Inequalities involving the Gaussian integral

Question

For $x>0$, how to prove $$\frac{e^{-\frac{x^2}{2}}}{x}-\int_x^\infty e^{-\frac{t^2}{2}}dt\leq \frac{e^{-\frac{x^2}{2}}}{x^3}$$ I did the following let $f(x)=\frac{e^{-\frac{x^2}{2}}}{x^3}-\frac{e^{-\frac{x^2}{2}}}{x}+\int_x^\infty e^{-\frac{t^2}{2}}dt$. Observe that $f(0^+)=\infty$ and $f(\infty)=0$. I wish to show $f\geq 0$. Differentiating $f$ gives $$f'(x)=e^{-\frac{x^2}{2}}\left(2-\frac{3}{x^4}\right)$$ But $f'\geq 0$ for $x>(3/2)^{1/4}$, so $f$ increase up to 0 for large $x$. This means that $f(x)\leq 0$ for some $x$? That's contradictory to what I want to prove.

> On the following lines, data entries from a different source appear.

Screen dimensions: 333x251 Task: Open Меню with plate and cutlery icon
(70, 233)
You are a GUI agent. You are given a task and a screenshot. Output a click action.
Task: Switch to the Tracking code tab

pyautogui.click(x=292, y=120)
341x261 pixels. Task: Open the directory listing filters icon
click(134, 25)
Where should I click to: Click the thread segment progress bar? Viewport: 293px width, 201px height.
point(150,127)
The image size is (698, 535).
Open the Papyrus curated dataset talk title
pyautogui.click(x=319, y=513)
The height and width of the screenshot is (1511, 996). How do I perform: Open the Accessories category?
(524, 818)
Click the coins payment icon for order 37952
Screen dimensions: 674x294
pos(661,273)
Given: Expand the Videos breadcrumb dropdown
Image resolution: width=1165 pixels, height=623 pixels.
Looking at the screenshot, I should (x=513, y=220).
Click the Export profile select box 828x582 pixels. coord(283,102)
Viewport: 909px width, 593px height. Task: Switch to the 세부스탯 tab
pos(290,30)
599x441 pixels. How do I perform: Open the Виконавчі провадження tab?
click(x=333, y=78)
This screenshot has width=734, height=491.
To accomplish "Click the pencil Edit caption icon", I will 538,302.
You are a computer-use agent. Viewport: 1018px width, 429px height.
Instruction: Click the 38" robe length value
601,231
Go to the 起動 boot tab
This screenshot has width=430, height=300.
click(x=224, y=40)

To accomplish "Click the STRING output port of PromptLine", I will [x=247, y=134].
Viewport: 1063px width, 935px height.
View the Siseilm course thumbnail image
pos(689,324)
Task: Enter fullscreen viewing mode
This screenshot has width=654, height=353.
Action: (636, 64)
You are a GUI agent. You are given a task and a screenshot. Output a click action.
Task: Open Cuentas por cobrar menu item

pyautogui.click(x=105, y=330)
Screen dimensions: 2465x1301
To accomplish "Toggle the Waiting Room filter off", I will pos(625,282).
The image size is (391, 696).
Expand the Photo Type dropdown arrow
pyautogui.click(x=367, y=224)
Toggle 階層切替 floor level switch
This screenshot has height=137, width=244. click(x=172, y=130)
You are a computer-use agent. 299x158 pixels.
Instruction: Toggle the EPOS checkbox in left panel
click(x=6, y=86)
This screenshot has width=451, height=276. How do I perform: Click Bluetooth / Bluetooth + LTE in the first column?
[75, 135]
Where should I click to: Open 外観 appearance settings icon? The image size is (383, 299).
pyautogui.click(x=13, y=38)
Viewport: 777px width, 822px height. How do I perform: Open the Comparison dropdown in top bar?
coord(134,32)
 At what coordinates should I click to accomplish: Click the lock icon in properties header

Any one have a better idea?

Answer 1

Start with $$ \int_{x}^{\infty} e^{-t^2/2} \, dt, $$ multiply the integrand by $1=t/t$, and integrate by parts: $$ \int_{x}^{\infty} te^{-t^2/2} \frac{1}{t} \, dt = \left[ -\frac{e^{-t^2/2}}{t} \right]_x^{\infty} - \int_x^{\infty} \frac{e^{-t^2/2}}{t^2} \, dt = \frac{e^{-x^2/2}}{x} - \int_x^{\infty} \frac{e^{-t^2/2}}{t^2} \, dt. $$ Rearranging, we have $$ \frac{e^{-x^2/2}}{x}-\int_{x}^{\infty} e^{-t^2/2} \, dt = \int_x^{\infty} \frac{e^{-t^2/2}}{t^2} \, dt $$ Now do the same trick again: $$ \int_x^{\infty} te^{-t^2/2}\frac{1}{t^3} \, dt = \left[ -\frac{e^{-t^2/2}}{t^3} \right]_x^{\infty} - 3\int_x^{\infty} \frac{e^{-t^2/2}}{t^4} \, dt = \frac{e^{-x^2/2}}{x^3} - 3\int_x^{\infty} \frac{e^{-t^2/2}}{t^4} \, dt $$ Hence $$ \frac{e^{-x^2/2}}{x}-\int_{x}^{\infty} e^{-t^2/2} \, dt = \int_x^{\infty} \frac{e^{-t^2/2}}{t^2} \, dt = \frac{e^{-x^2/2}}{x^3} - 3\int_x^{\infty} \frac{e^{-t^2/2}}{t^4} \, dt < \frac{e^{-x^2/2}}{x^3}, $$ since the integral $$ - 3\int_x^{\infty} \frac{e^{-t^2/2}}{t^4} \, dt $$ must be negative.